Another design principle is to only incorporate metrics that the individual has some direct ability to impact. So for example, short-term balance sheet metrics (i.e. working capital management) are only applicable to the CEO and CFO.

Importance of Performance Review[2]

A critical component of the variable compensation process is the performance review. A properly executed performance review that has depth and thoughtfulness requires significant time and preparation on the part of the reviewer. The review, and the variable compensation itself, should be objectively determined by looking at performance relative to plan (as explained above). In addition to explaining the logic for the compensation level and providing a sense of transparency and fairness, a properly executed review will allow the opportunity for the employee to improve future performance. Here are some performance review best practices:

  • Andy Grove has a useful best practice, which is to give the written review to the employee shortly before face-to-face review. If they get it during the review, they are too distracted reading it to pay attention to the discussion.
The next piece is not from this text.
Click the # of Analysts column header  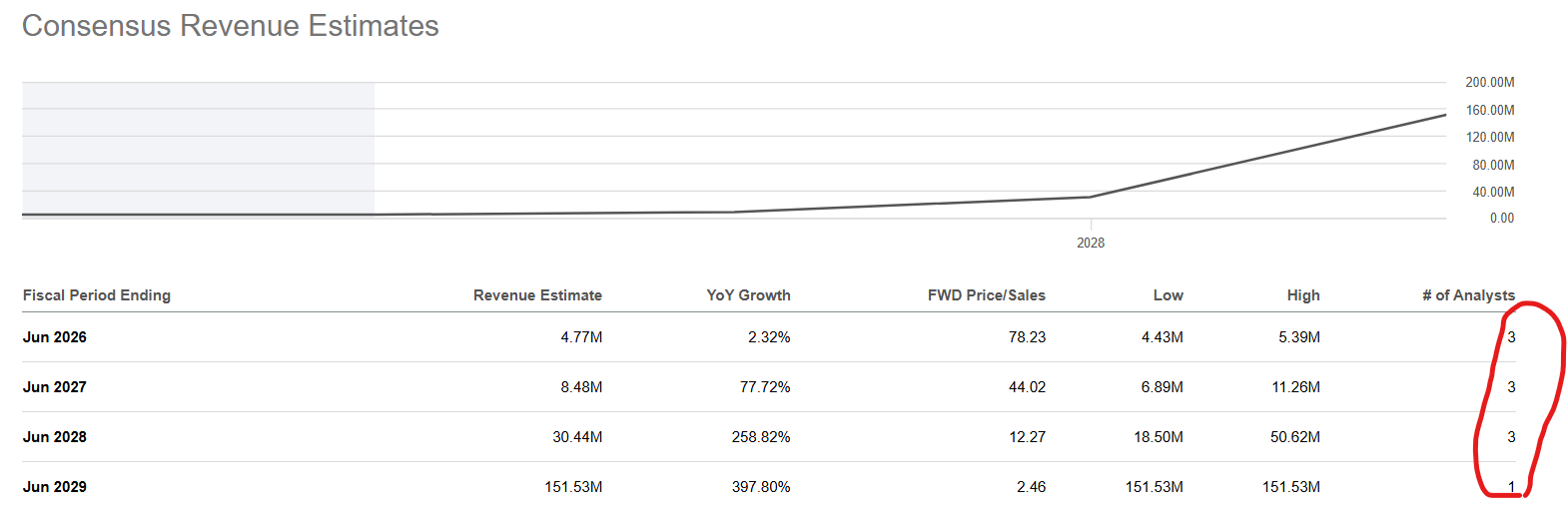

If they get it after, they will not have enough time to think about and digest the feedback.
  • Provide specific, actionable feedback.
  • Be balanced and don’t shy away from negative feedback.
  • Objectively assess actual performance output relative to plan.
  • Assess the individual as well as, if applicable, the organization they manage.
  • Concentrate on 2-3 key messages.
  • For under-performers, to the extent you want them to remain with the organization, reinforce to them that this process resets every year so everybody has a chance to be successful in the coming year.
  • If allowing for 360-degree feedback (i.e. subordinate feedback on their supervisor), separate this session from the subordinate’s compensation discussion (do it at a different time).
  • Discourage anonymous feedback. Generally, this is a total waste of time as people try to guess the source. Encourage people to talk about their grievances face-to-face and try to resolve it in real-time.
  • Spend significant effort providing advice for improvement for strong performers. Typically we tend to concentrate our efforts to improve underperformers but given their disproportionate impact on the organization, just as much, if not more effort should be spent on the top performers.
  1. Equity Compensation

Equity compensation takes the form of employee stock options or restricted stock units (RSUs). Employee stock options work well for early stage private companies, whereas RSUs are more common in later stage (think $1 billion valuation and up) as well as public companies.

Typically, these vest over four years. Investors prefer double-trigger acceleration which means that the management team member and employee unvested options will fully vest if both of the following occur: (1) sale of company and (2) involuntary termination of employee. Investors don’t like single-acceleration (specifically triggered upon a sale) given that this makes the company less valuable to a potential acquirer.

Early stage technology companies need to make it for stock options to be worth something. This category of compensation is critical to attracting and retaining key employees and also helps long-term alignment of management with other equity owners.

New Hire Grants[3]

For equity compensation, Fred Wilson has an excellent framework for startups that can help determine the amount of equity to grant.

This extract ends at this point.